Wanting to get an idea of where our traffic comes from on a typical Friday evening, I took a look at all visiting IPs to one of our websites over a 15 minute period and found the IP address 72.5.230.111 which I didn't recognise. A reverse DNS lookup points me to a domain called site24x7.com:
Dorothy:jan09 grahamellis$ host 72.5.230.111
111.230.5.72.in-addr.arpa is an alias for 111.65-123.230.5.72.in-addr.arpa.
111.65-123.230.5.72.in-addr.arpa domain name pointer monitor.site24x7.com.
Dorothy:jan09 grahamellis$
and a further look at my log file showed me it had been visiting, routinely every 5 minutes, all day. Indeed a look back in my history file showed me that it had been grabbing a copy of the home page at this interval for at least the last couple of weeks - and probably a lot longer, but I went back no further.
The web site of the 24 x 7 people says "Site24x7 is the easier, faster and more effective way to monitor the uptime and performance of your websites, online services and servers." In essence, their servers run robots that check your machine from a remote location, and gather stats.

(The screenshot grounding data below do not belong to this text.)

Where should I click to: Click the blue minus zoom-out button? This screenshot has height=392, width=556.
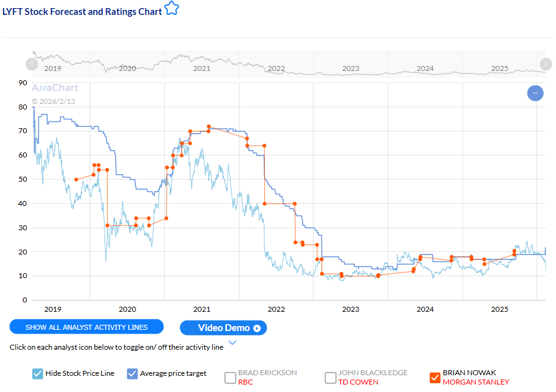pyautogui.click(x=535, y=93)
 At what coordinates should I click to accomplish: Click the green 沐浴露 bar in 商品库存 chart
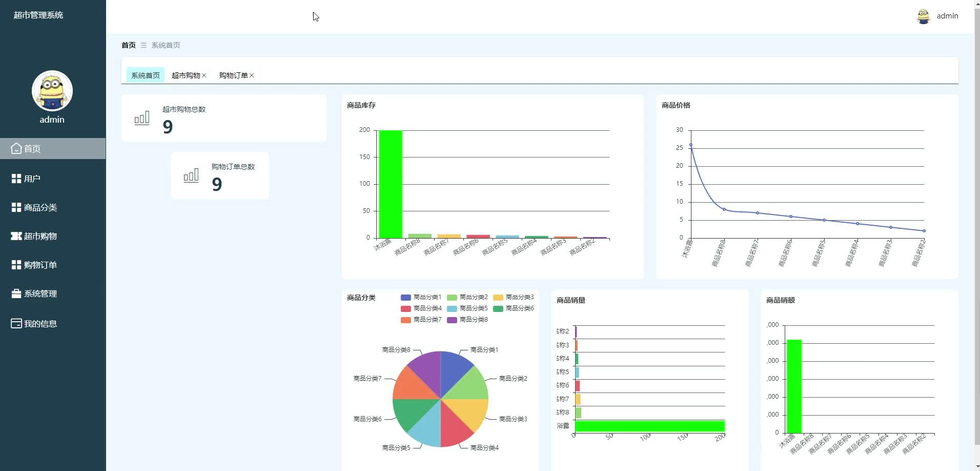391,184
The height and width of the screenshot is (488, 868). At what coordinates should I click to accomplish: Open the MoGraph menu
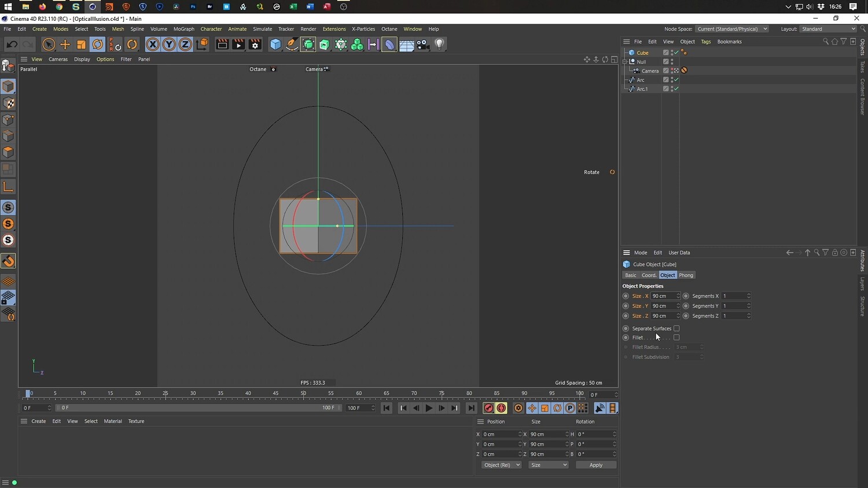point(183,29)
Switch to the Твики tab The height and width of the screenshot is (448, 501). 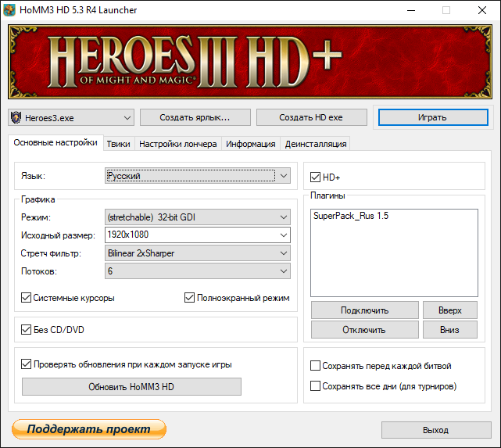click(119, 144)

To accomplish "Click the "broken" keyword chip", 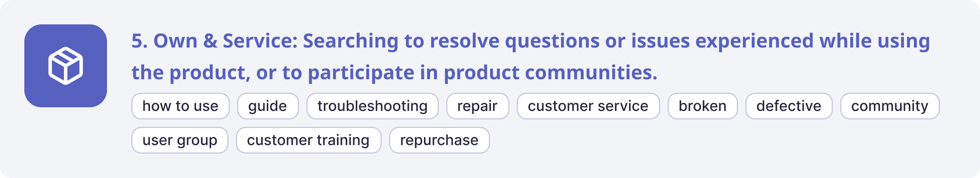I will point(702,106).
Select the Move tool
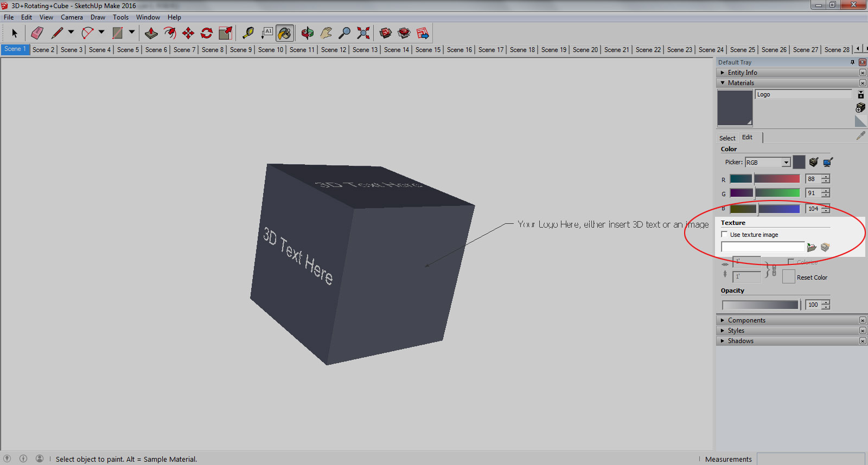This screenshot has width=868, height=465. (188, 34)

They offer a free account to monitor one or two sites at intervals of an hour (or less frequently), and paid options for more frequent monitoring.
It's a good idea for the admin of a server to have it monitored in this way.
The problem that I have in this case is that I am the admin and I have not asked for the monitoring to take place.
Automata such as the monitor program are supposed to read the file robots.txt file (see
robots exclusion standard) from time to time to check that they are welcome, and automata can - in theory - by excluded on a case by case basis. I say in theory because it's a voluntary code. It seems that the site 24 x 7 computer has enough time on its hands to monitor my site every 5 minutes, but hasn't bothered to read robots.txt for at least a month, so there's little point in me even trying to ask it to desist via that file!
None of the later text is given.